Ringgit likely to settle at more stable level next week


KUALA LUMPUR – After two weeks of prolonged volatility, the ringgit is expected to stabilise next week due to prospects of a sharper interest rate hikes by the US Federal Reserve.

Bank Islam Malaysia Bhd chief economist Mohd Afzanizam Abdul Rashid believes a better ringgit movement is also likely as it is already at an oversold position.

“Given that, the local unit may linger at the 4.34-4.35 level against the greenback,” he told Bernama.

Mohd Afzanizam said the focus now would be on general consensus and how the Federal Open Market Committee (FOMC) members would want to steer the US economy, knowing that if they go overboard, it might derail economic recovery momentum.

The FOMC will reconvene next week and a 50bps hike is likely, according to market sentiments.

“We expect the Fed to maintain their hawkish stance.

“The question now is how soon the Fed would normalise its benchmark rate towards its neutral rate, a rate that is contractionary or expansionary to the economy,” he told Bernama.

Mohd Afzanizam said it seems the neutral rate could be somewhere around 2.0-2.5 per cent based on Atlanta Federal Reserve president Raphael Bostic’s recent interviews.

At home, Bank Negara Malaysia (BNM) is expected to maintain the overnight policy rate (OPR) at 1.75 per cent at the upcoming May 10-11 Monetary Policy Committee (MPC) meeting.

The central bank is believed to be observing the first quarter economy data scheduled to be released on May 13.

On Thursday, Bank Negara Malaysia governor Tan Sri Nor Shamsiah Mohd Yunus said Malaysia will see some price increases given the depreciating ringgit as imports become more expensive but it won’t lead to hyperinflation in Malaysia.

She said there were several policies in place that would help mitigate the inflationary pressures such as the current fuel price ceiling, which has been in place since 2021 and had kept prices stable amidst the exchange rate and oil price fluctuations.

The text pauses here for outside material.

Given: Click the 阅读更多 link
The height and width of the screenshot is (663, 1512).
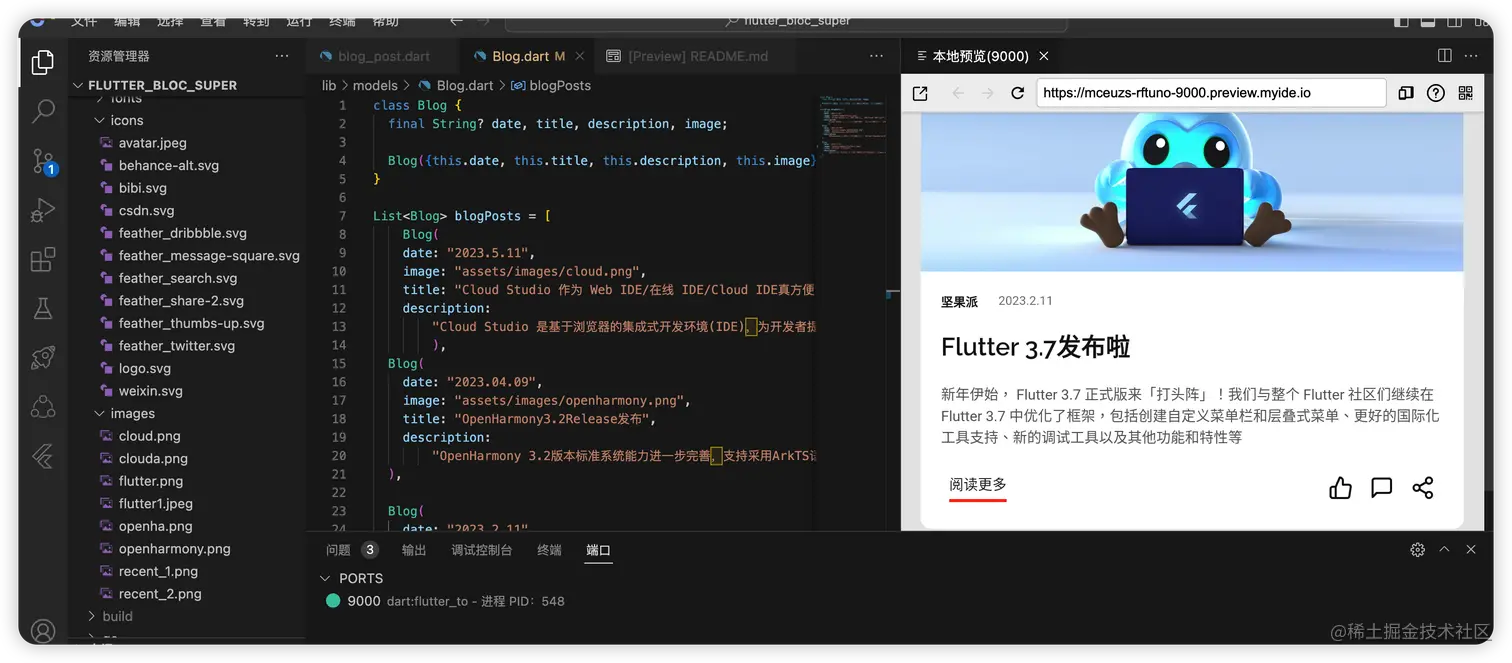Looking at the screenshot, I should click(x=977, y=482).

Nor Shamsiah said although inflation is picking up, they are currently mostly supply-driven.

“However, we are closely monitoring if these higher input costs will then further affect a broad range of goods and services, especially if these price pressures are persistent as people start spending again,” she said.

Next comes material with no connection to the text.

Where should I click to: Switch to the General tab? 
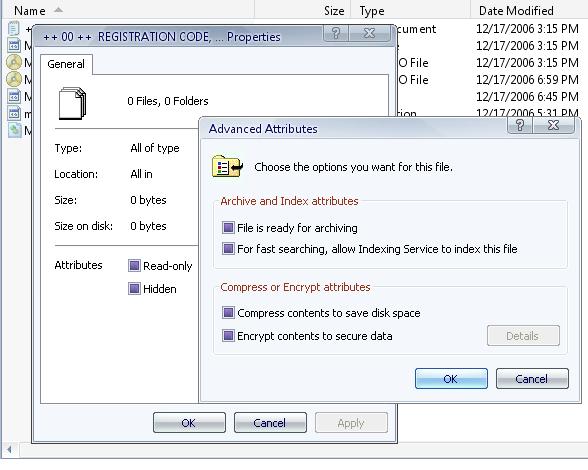(x=66, y=64)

On a weekly basis, the ringgit was lower against the greenback at 4.3520/3570 on Friday, compared to 4.3230/3270 a week earlier.

The ringgit reached the 4.36-level against the US dollar on Thursday, a level last seen in April 2020.

Besides concerns over inflation and interest rates, the local unit was also affected by possible further lockdowns in China, Malaysia’s largest trading partner, amid growing COVID-19 cases in the country.

The ringgit, however, was traded higher against a basket of major currencies on a Friday-to-Friday basis.

The ringgit rose against the Singapore dollar to 3.1543/1584 from 3.1633/1667 a week earlier, increasing vis-a-vis the Japanese yen to 3.3392/3433 from 3.3652/3686.

The local currency improved against the British pound to 5.4652/4715 from 5.5641/5693 last week and strengthened versus the euro to 4.6018/6071 from 4.6710/6753 previously.